Work required => For each line in the records, produce an exact copy.
── Extracted entries ──
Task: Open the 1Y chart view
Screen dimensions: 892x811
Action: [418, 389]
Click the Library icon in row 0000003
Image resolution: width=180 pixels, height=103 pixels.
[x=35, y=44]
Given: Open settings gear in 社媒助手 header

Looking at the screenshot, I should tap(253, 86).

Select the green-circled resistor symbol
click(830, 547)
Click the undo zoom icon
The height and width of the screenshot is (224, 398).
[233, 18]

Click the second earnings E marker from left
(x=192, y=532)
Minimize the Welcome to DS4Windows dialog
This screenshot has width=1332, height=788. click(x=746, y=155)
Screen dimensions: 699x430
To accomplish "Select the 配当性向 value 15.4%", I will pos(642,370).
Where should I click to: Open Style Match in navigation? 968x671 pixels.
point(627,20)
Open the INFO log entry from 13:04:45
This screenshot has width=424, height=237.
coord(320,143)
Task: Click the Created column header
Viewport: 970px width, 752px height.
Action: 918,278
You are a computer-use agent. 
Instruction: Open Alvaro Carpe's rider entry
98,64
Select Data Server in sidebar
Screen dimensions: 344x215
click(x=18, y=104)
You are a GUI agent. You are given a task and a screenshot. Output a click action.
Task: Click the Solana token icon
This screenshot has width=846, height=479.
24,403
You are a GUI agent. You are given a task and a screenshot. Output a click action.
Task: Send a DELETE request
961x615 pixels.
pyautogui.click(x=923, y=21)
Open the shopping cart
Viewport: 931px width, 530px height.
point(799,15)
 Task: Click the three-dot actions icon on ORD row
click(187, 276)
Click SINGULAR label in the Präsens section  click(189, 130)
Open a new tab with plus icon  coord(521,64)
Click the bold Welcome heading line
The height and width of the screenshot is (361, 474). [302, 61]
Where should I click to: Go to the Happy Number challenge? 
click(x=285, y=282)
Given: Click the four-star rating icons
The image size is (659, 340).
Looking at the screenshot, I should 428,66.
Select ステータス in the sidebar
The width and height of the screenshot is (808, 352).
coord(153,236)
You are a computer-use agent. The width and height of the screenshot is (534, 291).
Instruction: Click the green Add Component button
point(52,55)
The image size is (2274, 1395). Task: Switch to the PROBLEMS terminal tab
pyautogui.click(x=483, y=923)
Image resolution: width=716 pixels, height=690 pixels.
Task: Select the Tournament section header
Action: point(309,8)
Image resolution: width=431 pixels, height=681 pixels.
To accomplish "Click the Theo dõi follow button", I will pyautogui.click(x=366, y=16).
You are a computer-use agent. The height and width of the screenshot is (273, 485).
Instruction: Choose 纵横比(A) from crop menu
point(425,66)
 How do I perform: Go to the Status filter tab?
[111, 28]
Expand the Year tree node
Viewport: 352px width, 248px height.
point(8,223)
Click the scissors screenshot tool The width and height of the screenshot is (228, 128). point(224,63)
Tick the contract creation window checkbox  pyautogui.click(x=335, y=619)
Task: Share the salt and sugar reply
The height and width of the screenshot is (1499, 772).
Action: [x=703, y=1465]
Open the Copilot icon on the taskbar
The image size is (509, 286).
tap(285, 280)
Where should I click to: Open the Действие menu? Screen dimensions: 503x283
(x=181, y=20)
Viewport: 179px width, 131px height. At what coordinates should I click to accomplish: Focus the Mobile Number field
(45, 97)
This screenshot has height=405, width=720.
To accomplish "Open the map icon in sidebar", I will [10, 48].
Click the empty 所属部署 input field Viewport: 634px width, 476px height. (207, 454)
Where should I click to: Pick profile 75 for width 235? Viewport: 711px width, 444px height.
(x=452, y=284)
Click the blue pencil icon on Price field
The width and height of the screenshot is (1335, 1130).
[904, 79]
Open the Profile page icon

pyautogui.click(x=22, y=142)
───
Answer space =>
Task: Open the 1Y chart view
Screen dimensions: 892x811
Action: [418, 389]
Click the Library icon in row 0000003
Image resolution: width=180 pixels, height=103 pixels.
[x=35, y=44]
Given: Open settings gear in 社媒助手 header

Looking at the screenshot, I should tap(253, 86).

Select the green-circled resistor symbol
click(830, 547)
Click the undo zoom icon
The height and width of the screenshot is (224, 398).
[233, 18]

Click the second earnings E marker from left
(x=192, y=532)
Minimize the Welcome to DS4Windows dialog
This screenshot has width=1332, height=788. click(x=746, y=155)
Screen dimensions: 699x430
To accomplish "Select the 配当性向 value 15.4%", I will pos(642,370).
Where should I click to: Open Style Match in navigation? 968x671 pixels.
point(627,20)
Open the INFO log entry from 13:04:45
This screenshot has width=424, height=237.
coord(320,143)
Task: Click the Created column header
Viewport: 970px width, 752px height.
Action: 918,278
You are a computer-use agent. 
Instruction: Open Alvaro Carpe's rider entry
98,64
Select Data Server in sidebar
Screen dimensions: 344x215
click(x=18, y=104)
You are a GUI agent. You are given a task and a screenshot. Output a click action.
Task: Click the Solana token icon
This screenshot has width=846, height=479.
24,403
You are a GUI agent. You are given a task and a screenshot. Output a click action.
Task: Send a DELETE request
961x615 pixels.
pyautogui.click(x=923, y=21)
Open the shopping cart
Viewport: 931px width, 530px height.
point(799,15)
 Task: Click the three-dot actions icon on ORD row
click(187, 276)
Click SINGULAR label in the Präsens section  click(189, 130)
Open a new tab with plus icon  coord(521,64)
Click the bold Welcome heading line
The height and width of the screenshot is (361, 474). [302, 61]
Where should I click to: Go to the Happy Number challenge? 
click(x=285, y=282)
Given: Click the four-star rating icons
The image size is (659, 340).
Looking at the screenshot, I should 428,66.
Select ステータス in the sidebar
The width and height of the screenshot is (808, 352).
coord(153,236)
You are a computer-use agent. The width and height of the screenshot is (534, 291).
Instruction: Click the green Add Component button
point(52,55)
The image size is (2274, 1395). Task: Switch to the PROBLEMS terminal tab
pyautogui.click(x=483, y=923)
Image resolution: width=716 pixels, height=690 pixels.
Task: Select the Tournament section header
Action: point(309,8)
Image resolution: width=431 pixels, height=681 pixels.
To accomplish "Click the Theo dõi follow button", I will pyautogui.click(x=366, y=16).
You are a computer-use agent. The height and width of the screenshot is (273, 485).
Instruction: Choose 纵横比(A) from crop menu
point(425,66)
 How do I perform: Go to the Status filter tab?
[111, 28]
Expand the Year tree node
Viewport: 352px width, 248px height.
point(8,223)
Click the scissors screenshot tool The width and height of the screenshot is (228, 128). point(224,63)
Tick the contract creation window checkbox  pyautogui.click(x=335, y=619)
Task: Share the salt and sugar reply
The height and width of the screenshot is (1499, 772).
Action: [x=703, y=1465]
Open the Copilot icon on the taskbar
The image size is (509, 286).
tap(285, 280)
Where should I click to: Open the Действие menu? Screen dimensions: 503x283
(x=181, y=20)
Viewport: 179px width, 131px height. At what coordinates should I click to accomplish: Focus the Mobile Number field
(45, 97)
This screenshot has height=405, width=720.
To accomplish "Open the map icon in sidebar", I will [10, 48].
Click the empty 所属部署 input field Viewport: 634px width, 476px height. (207, 454)
Where should I click to: Pick profile 75 for width 235? Viewport: 711px width, 444px height.
(x=452, y=284)
Click the blue pencil icon on Price field
The width and height of the screenshot is (1335, 1130).
[904, 79]
Open the Profile page icon

pyautogui.click(x=22, y=142)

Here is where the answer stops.